Zodra God de tegenstander de macht over de wil van de geschapen wezens ontnam, verzwakte Hij de macht van de tegenstander over deze wezens. Hij plaatste de wezens in die toestand, dat ze vrij zouden kunnen beslissen, maar het laatste bleef wel aan hen overgelaten. En het is dus de goddelijke wil dat niets in het heelal zich in onvrijheid van de geest bevindt. Hoewel het stadium van de vrije wil in de mens door God geleid wordt, heeft dit toch niets met zijn zelfbeschikking van doen.

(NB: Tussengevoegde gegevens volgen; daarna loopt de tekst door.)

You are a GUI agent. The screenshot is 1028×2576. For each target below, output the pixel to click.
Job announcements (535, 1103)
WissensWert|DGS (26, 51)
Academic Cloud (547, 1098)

De ziel, het wezenlijke in de mens, blijft volledig vrij en kan nu beslissen voor het aardse, voor de materie die deel uitmaakt van het kwaad, omdat ze het niet-verloste geestelijke in zich bevat of ook voor het geestelijke in zich, dat via een vrije beslissing de verbinding met de lichtvolle geest aan gaat, die van eeuwigheid af was. Elke dwang van de ziel wordt uitgeschakeld en bijgevolg kan men ook van een zelfverlossing spreken, omdat juist deze wil, de vrije beslissing, of verlossing, of een gebonden toestand tot gevolg heeft.

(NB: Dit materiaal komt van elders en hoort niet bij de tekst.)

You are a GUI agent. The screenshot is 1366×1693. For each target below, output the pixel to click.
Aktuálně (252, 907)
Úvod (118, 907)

En zodoende moet elk wezen in de eeuwigheid de verantwoordelijkheid voor zijn leven zelf dragen, omdat het zich in volle vrijheid tot God kan wenden, tot de oorsprong van zijn kracht, of ook tot de tegenstander van God, die zijn tegen God gerichte wil actief liet worden bij de schepping van dit wezen.

Amen

Vertaler
Vertaald door: Peter Schelling

Right to self-determination.... self-determination....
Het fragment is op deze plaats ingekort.